The PPL could cement the relationship between the local business and technology community to the benefit of both, in many ways.  Just having the availability of prime grade pediatric care for the personnel of the donating institutions could yield great dividends.

The PPL could enhance the image of the medical center as “the” place for children's health.

The PPL concepts and techniques, when spread to the associated networks, would serve to further enhance the market share of those networks, and lead other practices to join it.

The idea of a primary care “lab,” perhaps even reminiscent of Bell Labs and Xerox, could stir enthusiasm for the sponsoring medical center worldwide.

It would probably be good at this point to mention a potential negative.  Many think that the whole concept of “concierge” is too financially driven, and that it is in some sense even ethically compromised, since the profession of medicine  professes its ideal to serve everyone.  I believe that this argument could be countered by asserting that equality should not be the enemy of quality, and that such an effort seeds elements that are readily adoptable by other systems.  In addition, when the market is telling us that there is a place for concierge care, it is important to listen and to respond in a way that allays the ethical concerns that might arise. 
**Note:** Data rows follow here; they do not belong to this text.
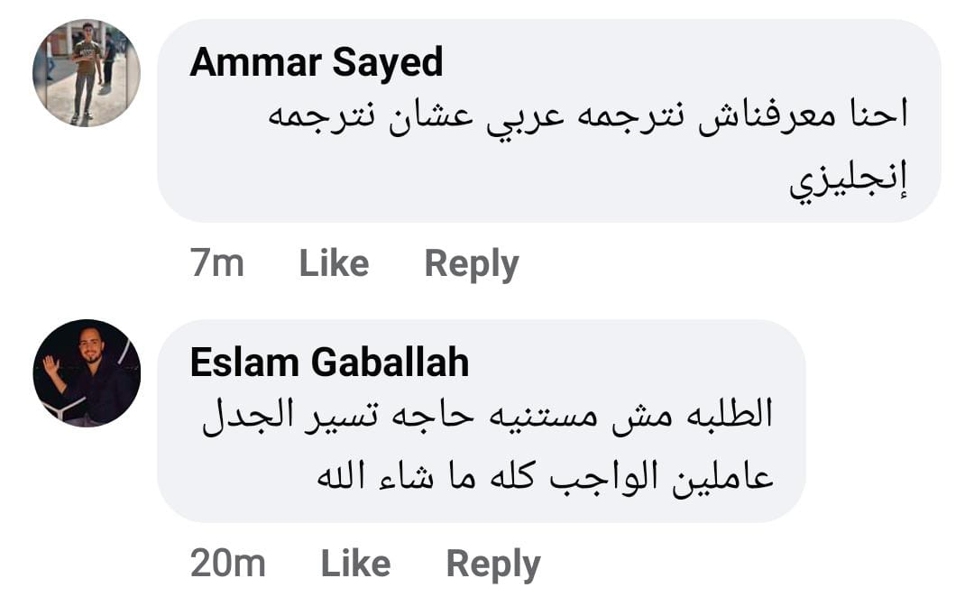Like Ammar Sayed's comment
Image resolution: width=974 pixels, height=615 pixels.
334,263
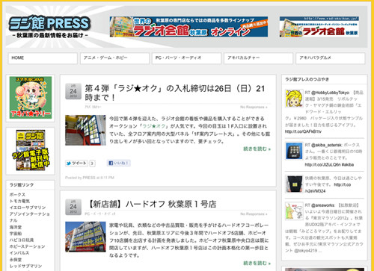Image resolution: width=374 pixels, height=271 pixels.
Task: Click 続きを読む under ラジ★オク article
Action: point(257,149)
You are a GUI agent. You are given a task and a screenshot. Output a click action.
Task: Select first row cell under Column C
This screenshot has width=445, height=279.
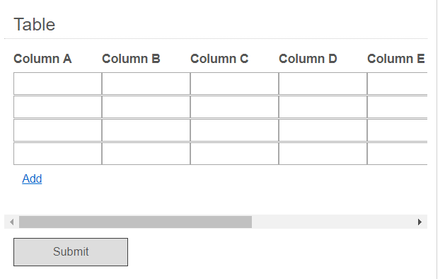(234, 84)
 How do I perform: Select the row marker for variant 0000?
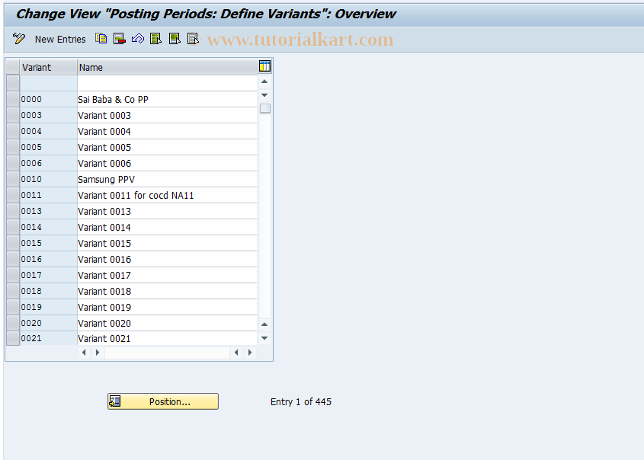coord(12,99)
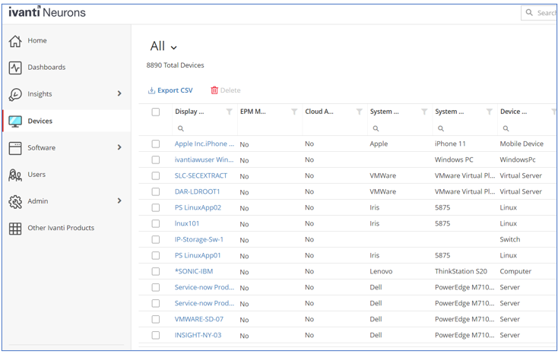Screen dimensions: 558x354
Task: Click the Users icon in sidebar
Action: pyautogui.click(x=15, y=175)
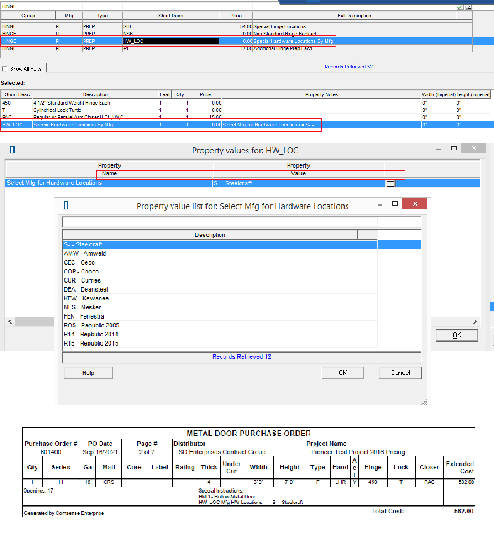Choose R15 - Republic 2015 manufacturer
The width and height of the screenshot is (494, 545).
(91, 343)
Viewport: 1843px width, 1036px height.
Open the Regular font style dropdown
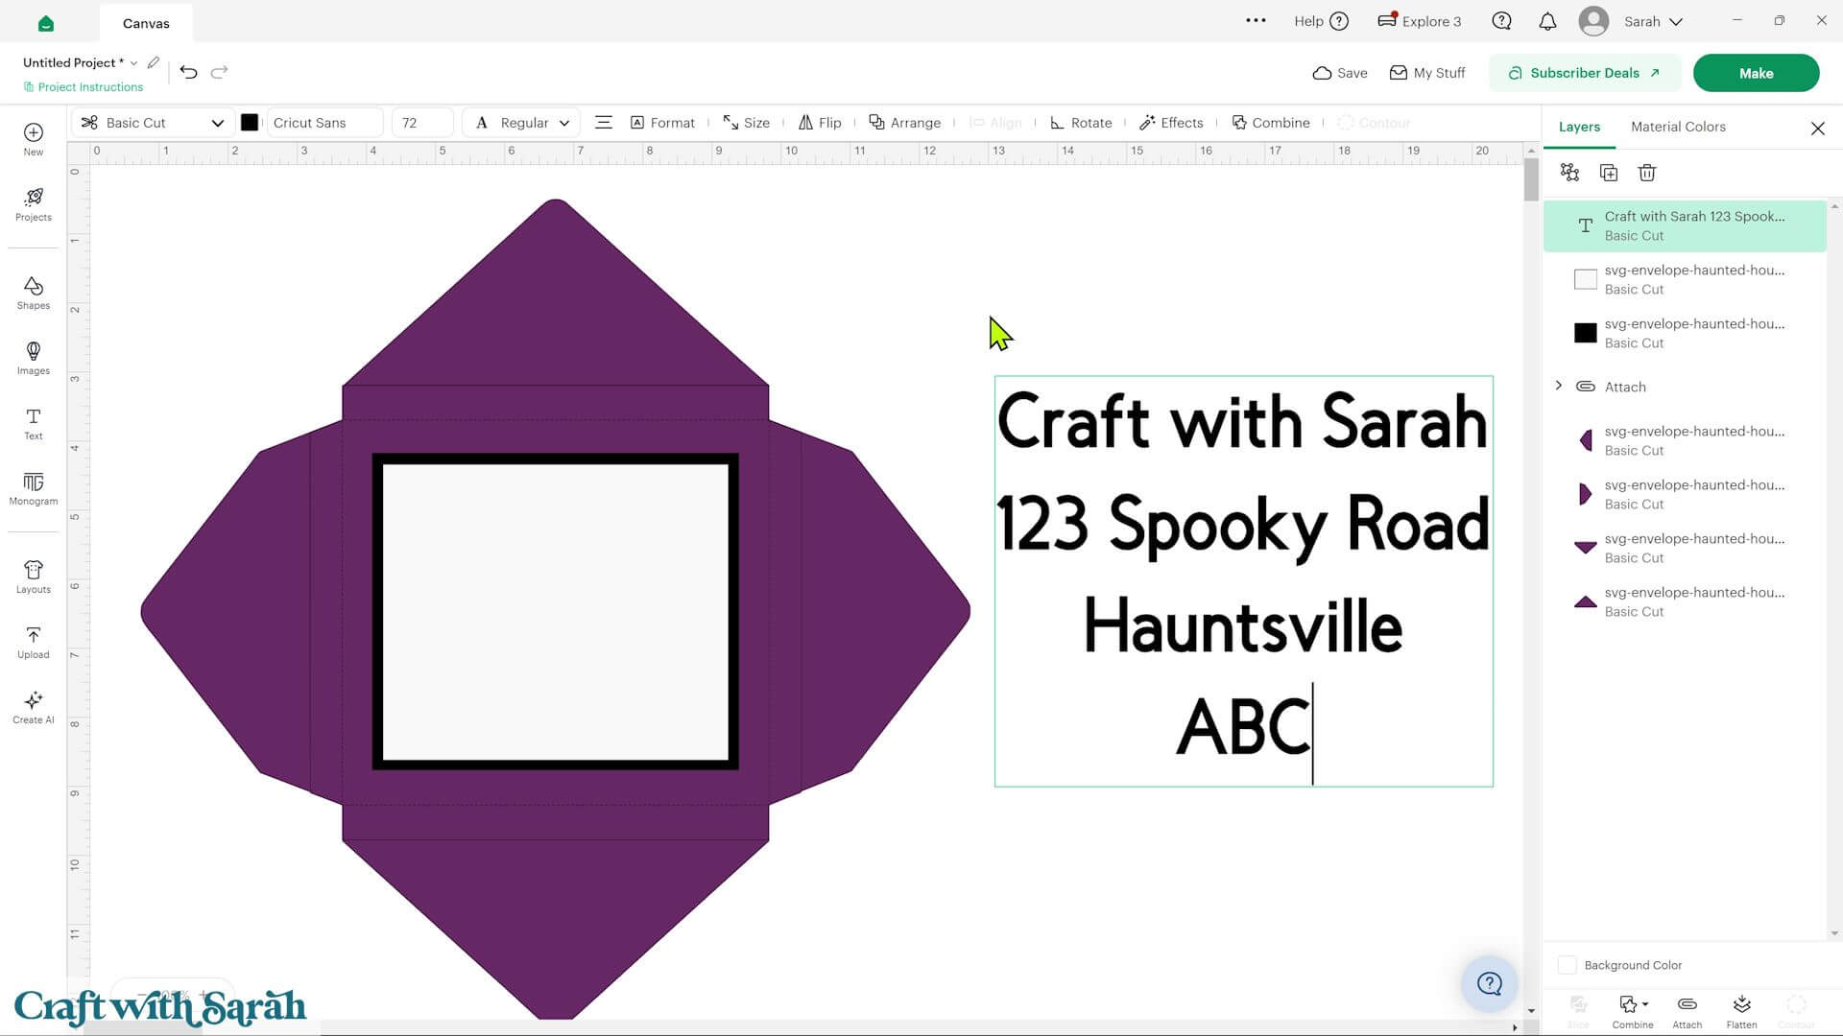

This paper obviously is a quick sketch designed to provoke the imagination to think about a new pathway.  The concept outlined here isn't being done anywhere that I am aware of.  I believe that the PPL would be consonant with the goals of excellence set by ambitious academic medical centers in their other fields of concentrated effort.  Marketing would be easy, as would financing.  There is no reason to think that embarking on this program would detract from other medical center efforts; in fact, the opposite would probably be true.  Interaction with the specialty departments, for instance, would give a sense to them about what it means to truly serve patients to the highest degree.

In sum, I believe this proposal would be an opportunity for a major pediatric medical center to steal a march on the academic and hospital fields and emerge an innovative leader in primary care, an area that is increasingly recognized as important, but where research and practice still languishes.